Subset Sum with Recursion

Background

This problem explores a fundamental recursive backtracking technique. Understanding this pattern is crucial for solving many problems that involve searching through a space of choices.

Problem Description

Given an array of integers, determine if it's possible to choose a group of some of these integers such that their sum equals a given target. This is a classic backtracking recursion problem. Once you grasp the recursive backtracking strategy here, you can apply the same pattern to many problems involving searching a choice space. Instead of examining the entire array, our convention is to consider the portion of the array starting at index start and continuing to the end. The caller can specify the entire array by simply passing start as $0$. No loops are needed; the recursive calls traverse the array.

Input Format

Input is given from standard input in the following format.

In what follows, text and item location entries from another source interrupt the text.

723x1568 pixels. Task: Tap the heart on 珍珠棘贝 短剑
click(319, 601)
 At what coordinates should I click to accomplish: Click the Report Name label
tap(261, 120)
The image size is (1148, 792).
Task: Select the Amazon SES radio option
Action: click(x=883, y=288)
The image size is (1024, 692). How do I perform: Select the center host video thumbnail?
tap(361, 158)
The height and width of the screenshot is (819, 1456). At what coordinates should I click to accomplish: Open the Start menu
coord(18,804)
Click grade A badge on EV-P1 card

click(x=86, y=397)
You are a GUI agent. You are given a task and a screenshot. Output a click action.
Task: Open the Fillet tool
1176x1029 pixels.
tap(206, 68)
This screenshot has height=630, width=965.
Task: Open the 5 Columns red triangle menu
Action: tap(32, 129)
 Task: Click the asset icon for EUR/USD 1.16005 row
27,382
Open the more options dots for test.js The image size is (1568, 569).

start [array_elements] target

Output Format

Output is printed to standard output in the following format.

true or false

Sample

0 [2 4 8] 10

true

0 [2 4 8] 14

true

0 [2 4 8] 9

false

Sample Explanation

For the first sample, choosing $2$ and $8$ from the array [2 4 8] sums to $10$, which matches the target. For the second sample, choosing $2$, $4$, and $8$ from the array [2 4 8] sums to $14$, which matches the target. For the third sample, no combination of numbers from [2 4 8] sums to $9$.

Constraints

Time limit: 1s, Memory limit: 1024KiB for each test case.